O diretor do Sindicato e um dos organizadores do Grito dos Excluídos, Ronaldo Cordeiro, aproveitou a oportunidade para denunciar a violência em Pernambuco, ressaltando que neste ano a entidade já registrou 129 investidas bancárias. Ele também denunciou o que está por trás do ataque à democracia. “O capitalismo está se sobrepondo à democracia no Brasil. Mas, as categorias estão nas ruas para dar o recado.Não vamos aceitar retirada de direitos”, disse.
A passeata seguiu com carros de som, tambores do Levante Popular da Juventude e o coro da Marcha Mundial das Mulheres, que fizeram o “fora temer” ecoar pelas ruas do Recife. A mobilização terminou às 13h, na Praça da Independência, no centro da cidade.

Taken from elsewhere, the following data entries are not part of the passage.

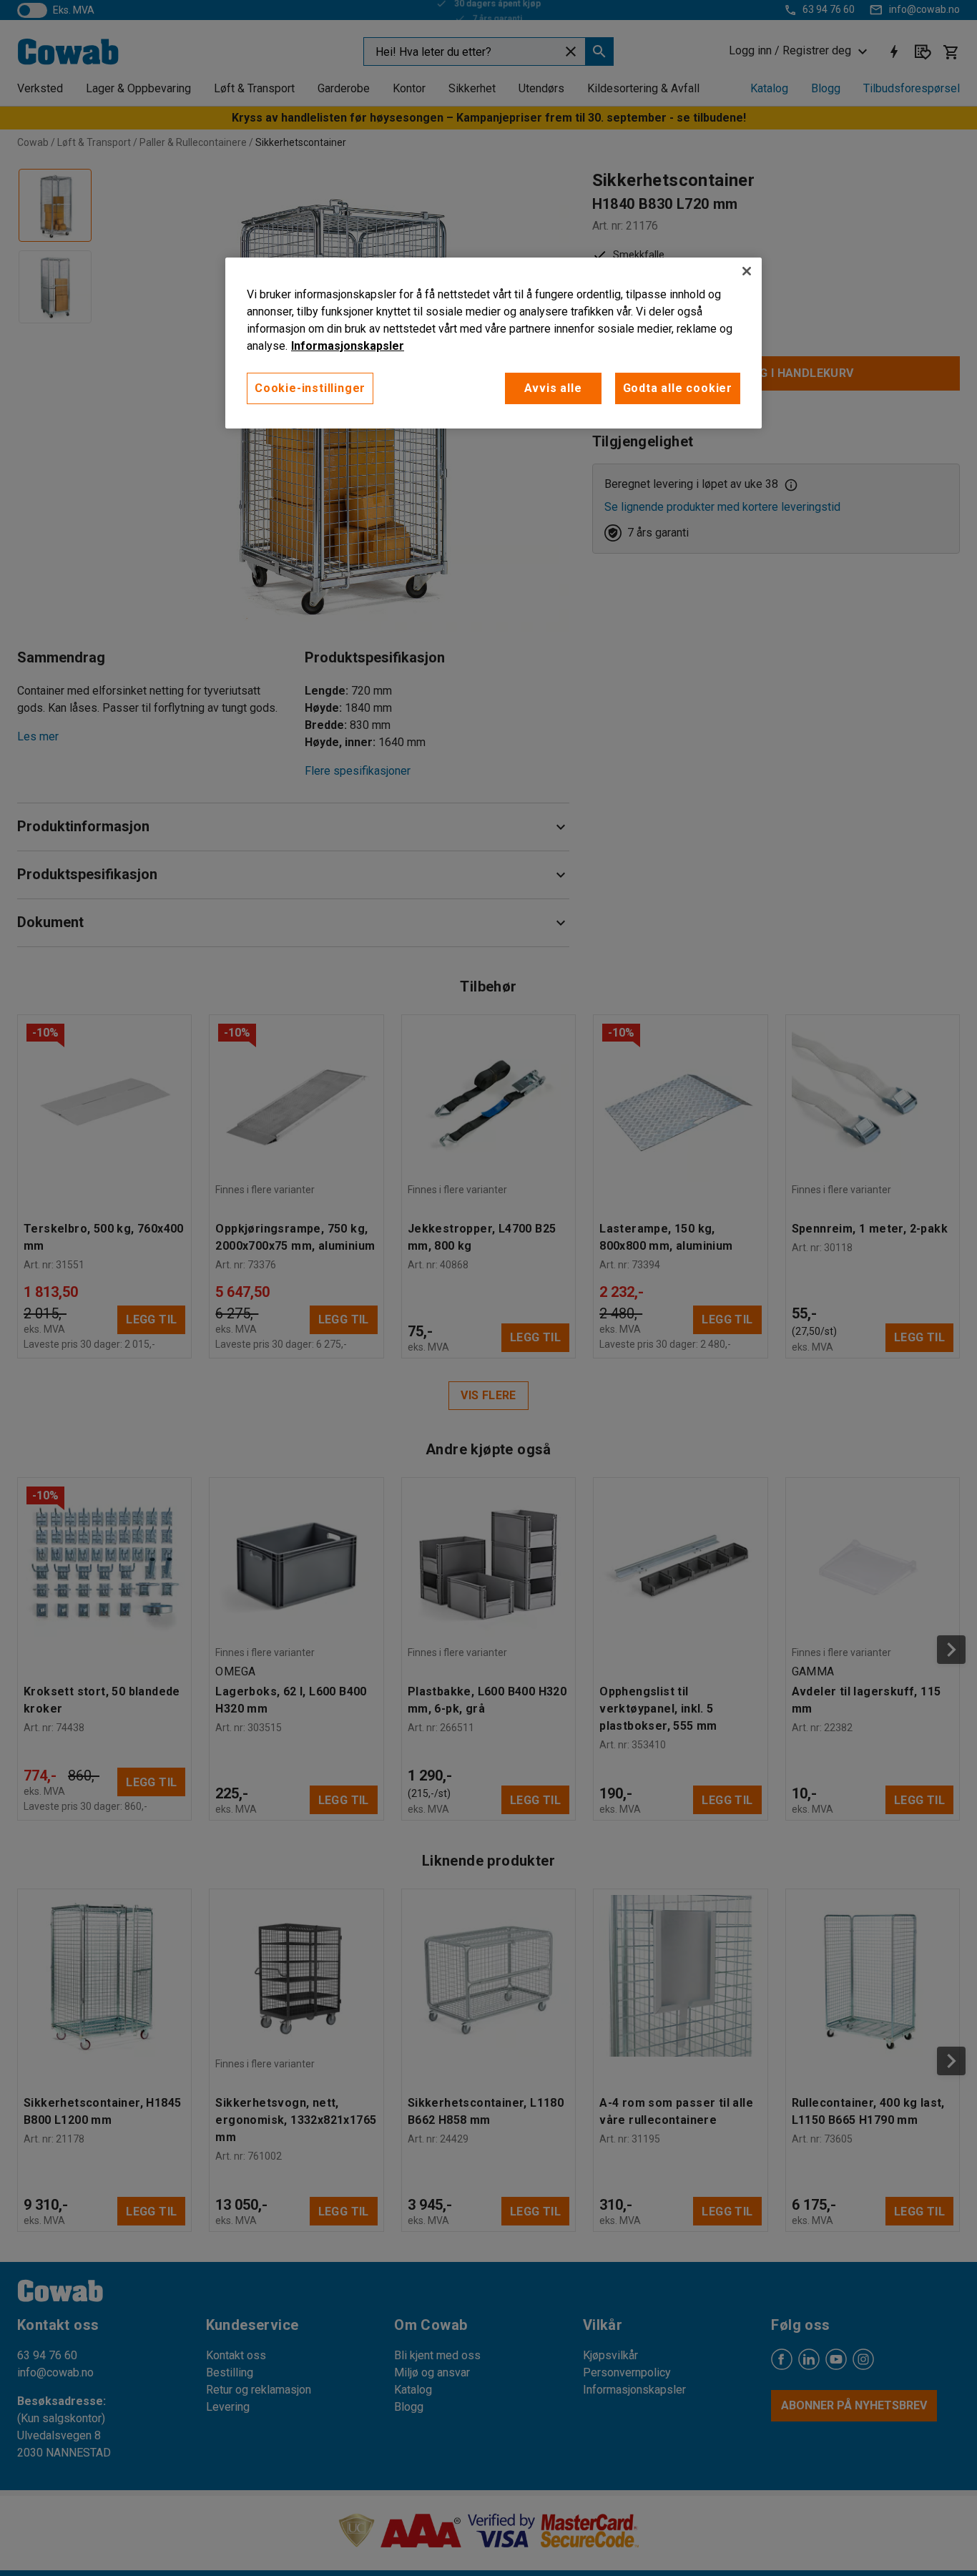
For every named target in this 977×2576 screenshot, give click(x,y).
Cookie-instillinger (310, 388)
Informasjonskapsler (347, 346)
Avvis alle (553, 388)
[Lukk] (746, 271)
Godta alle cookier (677, 388)
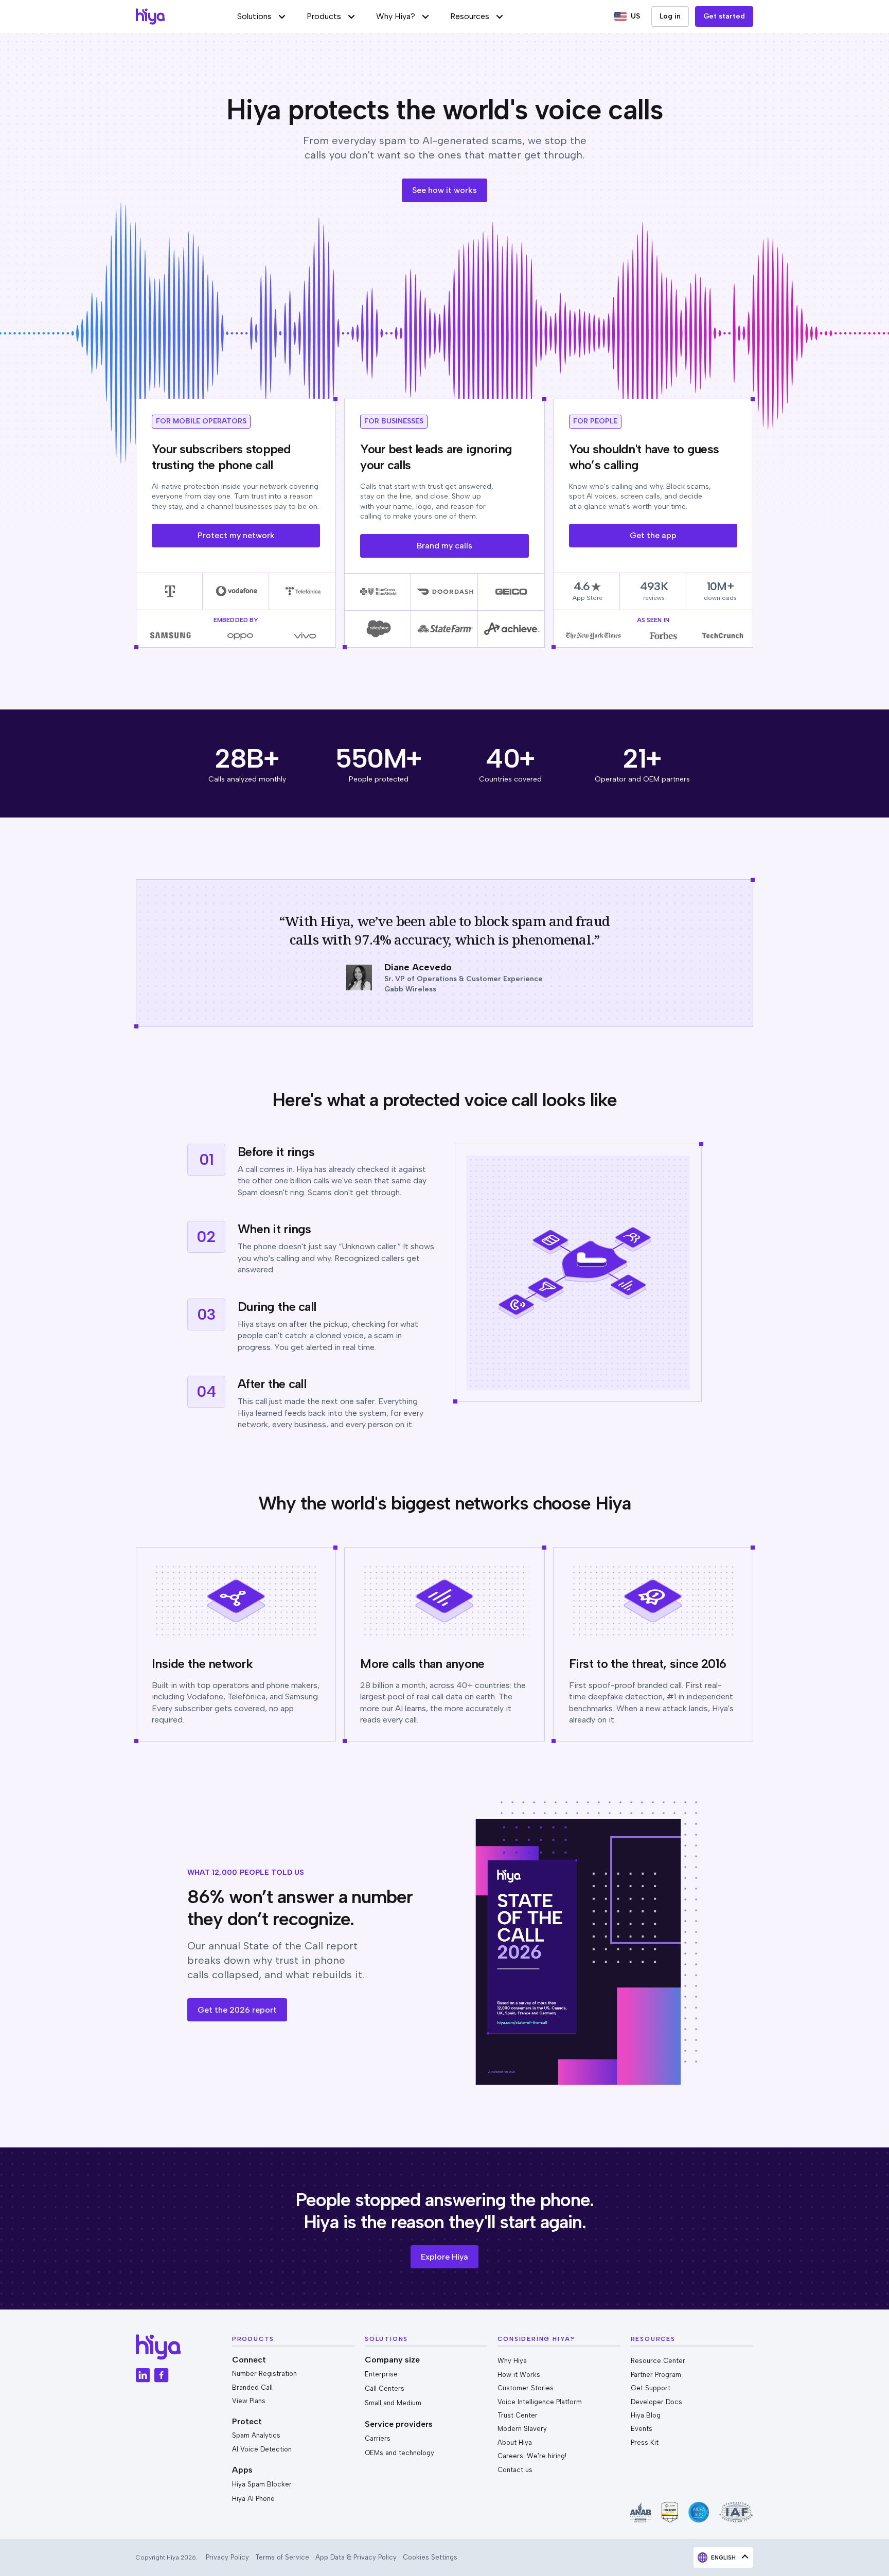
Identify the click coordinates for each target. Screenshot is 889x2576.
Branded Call (252, 2387)
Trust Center (517, 2415)
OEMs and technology (399, 2453)
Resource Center (658, 2361)
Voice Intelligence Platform (539, 2402)
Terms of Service (282, 2557)
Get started (724, 16)
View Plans (248, 2401)
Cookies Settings (430, 2557)
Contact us (514, 2470)
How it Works (518, 2374)
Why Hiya (512, 2361)
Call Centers (384, 2388)
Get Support (650, 2388)
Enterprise (381, 2374)
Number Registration (264, 2373)
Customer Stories (525, 2388)
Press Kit (645, 2442)
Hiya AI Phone (253, 2498)
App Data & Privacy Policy (356, 2557)
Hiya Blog (646, 2415)
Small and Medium (393, 2403)
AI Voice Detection (262, 2449)
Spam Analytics (256, 2435)
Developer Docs (656, 2402)
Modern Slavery (522, 2428)
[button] (261, 16)
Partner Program (656, 2374)
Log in (670, 16)
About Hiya (514, 2442)
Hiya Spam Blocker (262, 2484)
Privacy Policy (227, 2557)
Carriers (377, 2438)
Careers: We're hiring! (531, 2456)
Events (641, 2428)
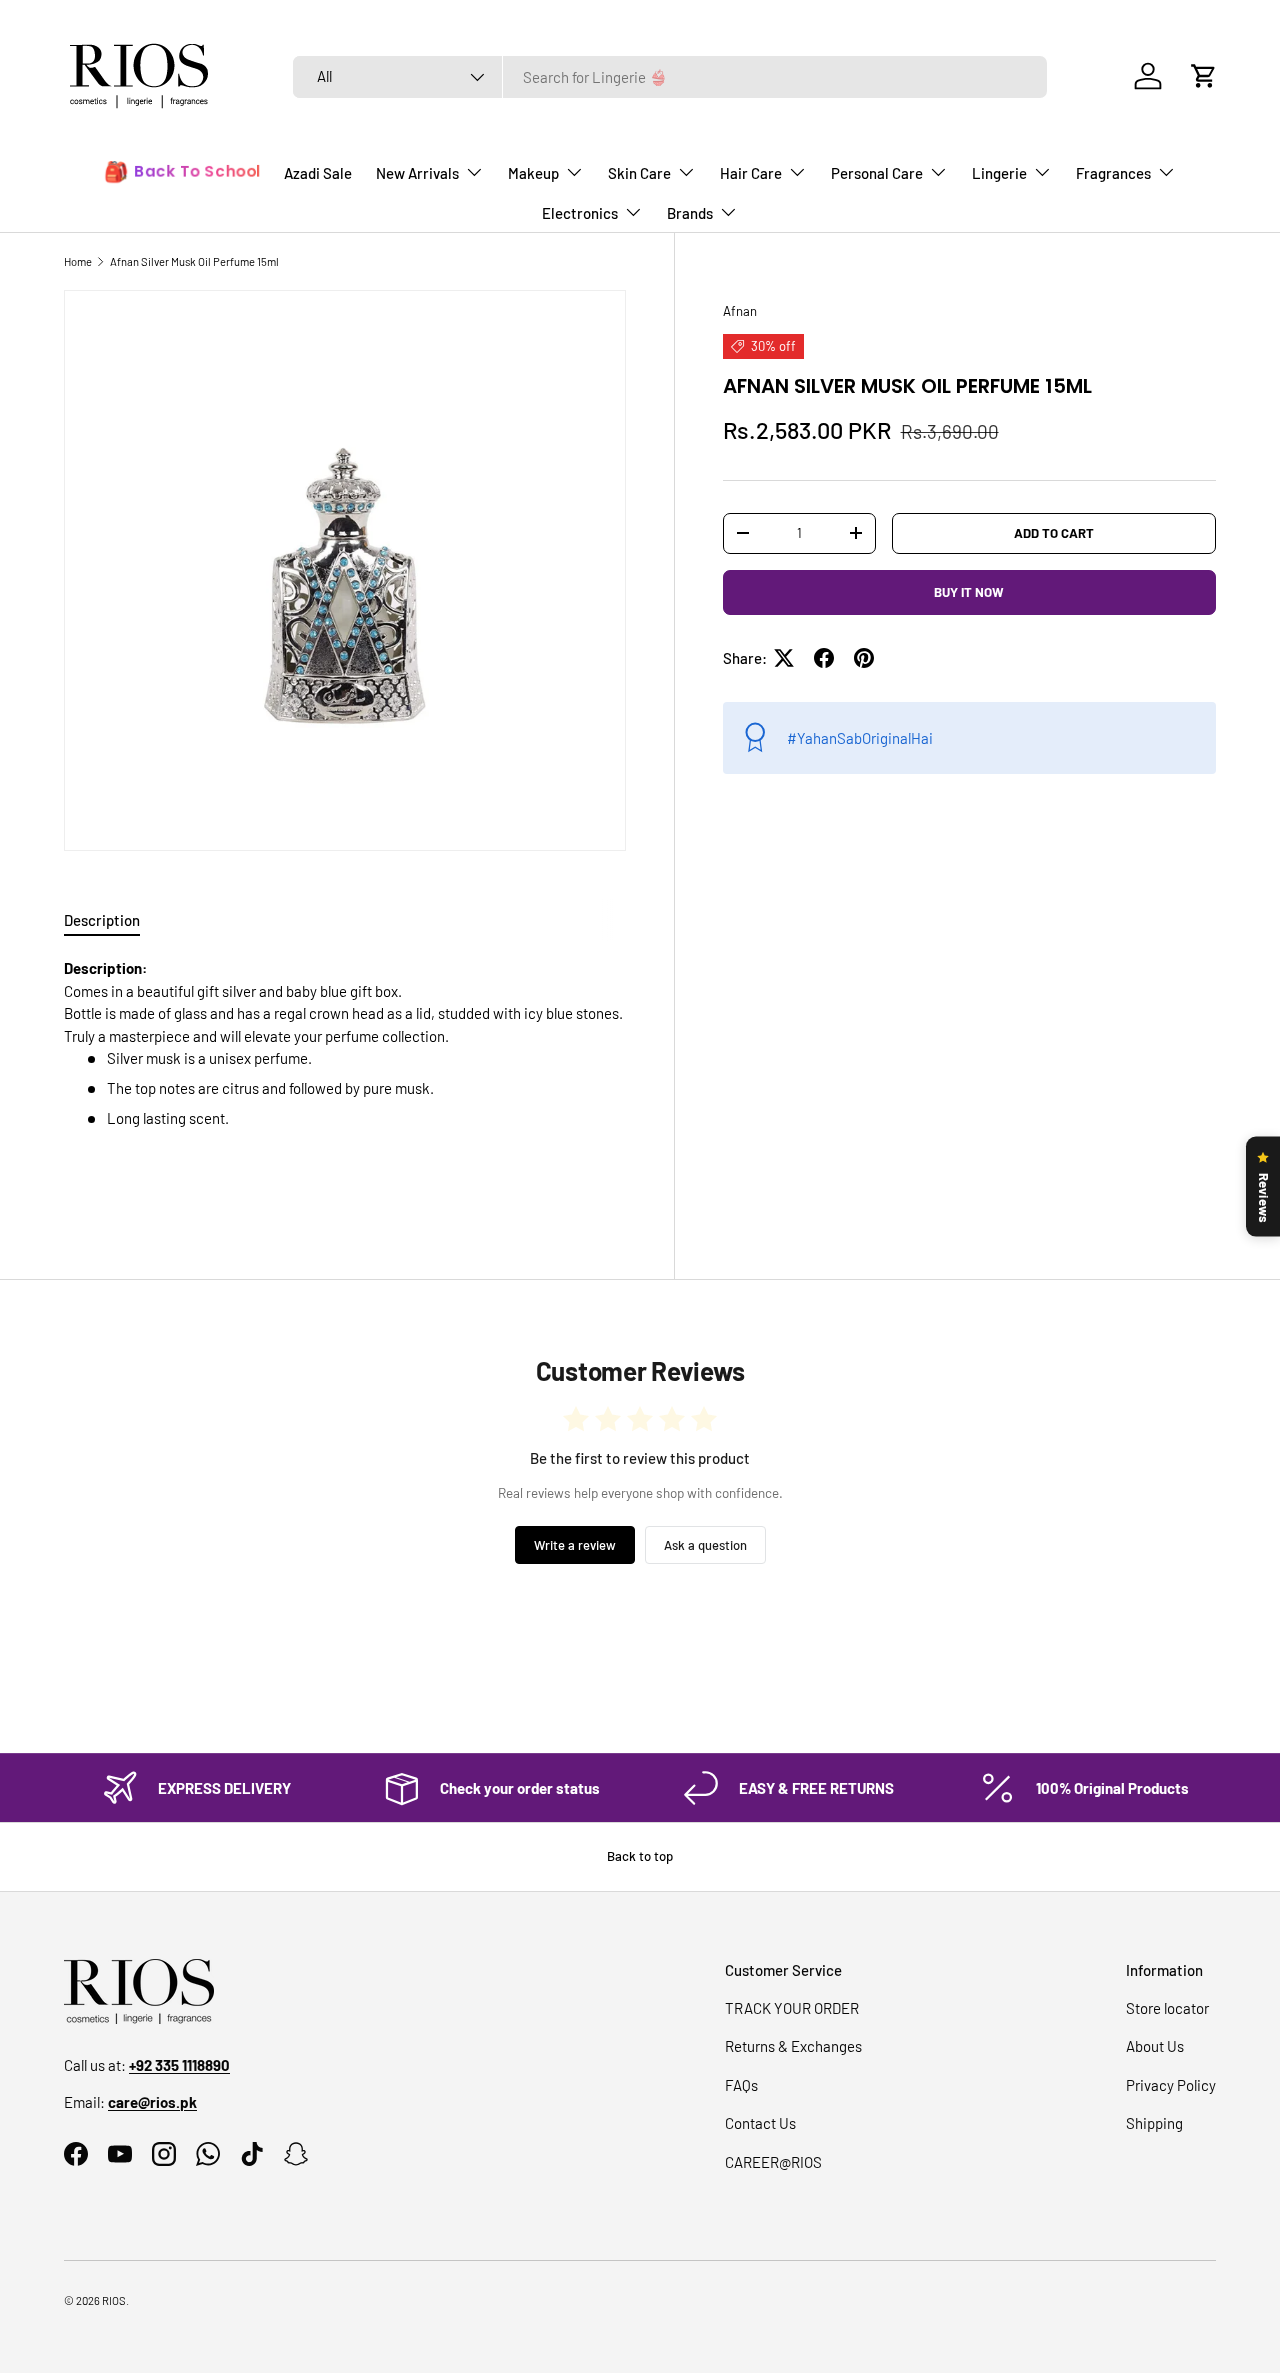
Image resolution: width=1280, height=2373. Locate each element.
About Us (1155, 2046)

“Aqui estiveram reunidas todas as categorias, os movimento sociais, mostrando que a população não está alheia a situação do país. O Bem Estar Social está correndo risco. Precisamos reivindicar porque as pessoas que fazem parte do país precisam ser assistidas e não excluídas”, conclui a secretária-Geral do Sindicato, Sandra Trajano.